Difícilmente puede visitarse un lugar así en fechas más señaladas. Este viaje cobra un sentido especial por ser una tierra extraña y familiar a la vez, santificada por el tiempo y La Palabra, en la que todo empezó y algunas cosas no acaban nunca.

martes, 10 de abril de 2012

Salto al vacío


El desierto siempre me inspira una actitud muchas veces olvidada: la humildad. Lo experimenté por primera vez hace cuatro años, en Marruecos. En aquella ocasión, de travesía por el Sáhara a lomos de un dromedario, caí en la cuenta que el hombre está todavía muy lejos de ser todopoderoso, aunque a veces lo parezca. Un ejemplo de algo que no puede dominar es precisamente el desierto. Frente al mar de arena, es un granito más en una inmensidad inabarcable, en la que solo los beduinos se atreven a penetrar, y siempre pidiendo permiso.

Hoy en Masada he tenido la misma sensación al mirar al horizonte, a las agrestes montañas que lo desdibujan, al mar Muerto, a los erosionados cañones que se abrían a nuestro alrededor. A la desolación, a la aridez extrema.

El hombre no puede dominar el desierto, pero en ocasiones se alía con él, agacha la cabeza, asume su inferioridad y entonces es cuando surgen maravillas como la que ayer descubrimos: el palacio de Masada.

Es esta una imponente construcción de la que solo se conservan ruinas, levantado en lo alto de una montaña roja, por el rey Herodes, 43 años antes de nacer Cristo.

El monarca eligió aquel emplazamiento en un terreno yermo y polvoriento, de imposible acceso y a orillas de un mar cuyas aguas impiden la vida, por miedo. Por muy rey -apodado El Grande- que fuese, pactó humildemente con el desierto, le pidió defensa ante sus enemigos. Y el desierto cumplió.

Durante años, aquel enclave inalcanzable, defendido por un ejercito de casi mil hombres, mantuvo el reino de Herodes libre de sus enemigos, egipcios o romanos.

Pero entonces Herodes, envalentonado por los éxitos ante sus enemigos, comenzó a trasformar Masada de fortaleza a palacio, equipándola con toda suerte de lujos que ni siquiera llegó a disfrutar.

Y así llegó el último asedio, ya muerto el rey. Un millar de judíos se hicieron fuertes en el palacio mientras 8.000 legionarios se atrincheraban en la laderas de la montaña, prolongando el sitio durante meses.

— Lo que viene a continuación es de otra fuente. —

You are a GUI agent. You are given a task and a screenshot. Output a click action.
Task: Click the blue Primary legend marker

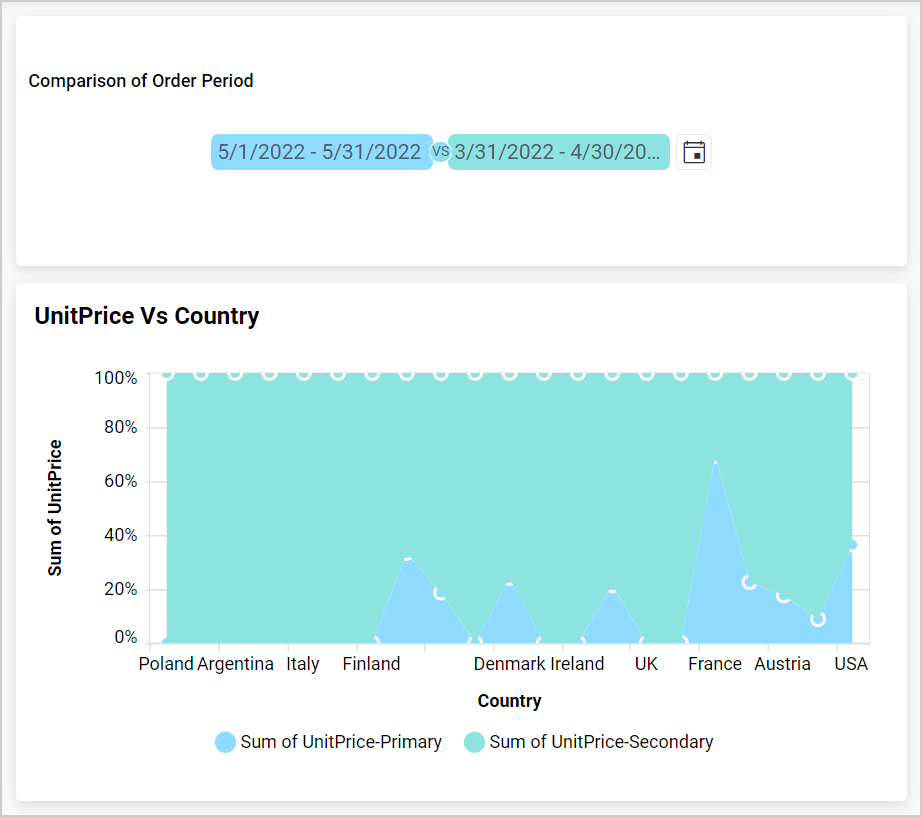tap(225, 742)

Ante la desesperada situación, los defensores de Masada, con los depósitos de agua vacíos, habían fijado una fecha para acabar con sus vidas antes de caer en manos romanas. Faltaba un día para el día señalado, y entonces... llovió.
El desierto había concedido un último favor a los hombres, pero no hubo más. Meses después, de nuevo sin agua, se llevó a cabo el macabro plan. Diez soldados ejecutaron a sus compañeros y familias y estos fueron muertos a su vez por el último de los guerreros. Antes de entrar los romanos éste se arrojó al vacío ante el avance enemigo. Fue el único que se suicidó, el único que pecó.

Después de la visita, hemos descendido hasta el punto más bajo de la tierra, a las orillas del mar Muerto -o pestilente, como le llamaban los griegos-.
Metidos en el agua, mirando hacia arriba, faltarían 411 metros para llegar al nivel de Alicante, unos ochocientos y pico a Pamplona, 9.000 a la cima del Everest.

Sumergirse en el mar Muerto es una forma de hablar, pues en cuanto el viajero se tira a la saladísma agua (nueve veces más que la del Mediterráneo), se convierte de inmediato en una colchoneta a la deriva, a consecuencia de la gran densidad del líquido elemento. Es divertido, pero si desafías al mar intentando bucear -como me ha pasado- te encontrarás con que éste se cobra su peaje: una ceguera pasajera pero tremendamente incómoda. Otras veces, el precio es más dramático. A consecuencia de los trasvases del río Jordán, este mar se está secando a un ritmo alarmante, y la retirada de las aguas ha provocado que en más de una ocasión se formen arenas movedizas, sumideros y galerías subterráneas que se han tragado como si nada a despreocupados bañistas.

Ahora, rumbo al Sur, a la frontera con Jordania, que se abre inmensa
al otro lado de las aguas en las que hace un rato flotábamos, leo sobre  las guerras mantenidas por ambos países por palmos de tierra del desierto, y por estas aguas ponzoñosas.
Creo que tamaña falta de humildad, tamaña soberbia, no es patrimonio de jordanos o israelíes, sino del Hombre.
Y pienso en cuantas ocasiones, esa actitud ante la naturaleza y sus recursos nos ha pasado -y nos pasará- factura.
Hasta que el último de nosotros tenga que arrojarse al vacío.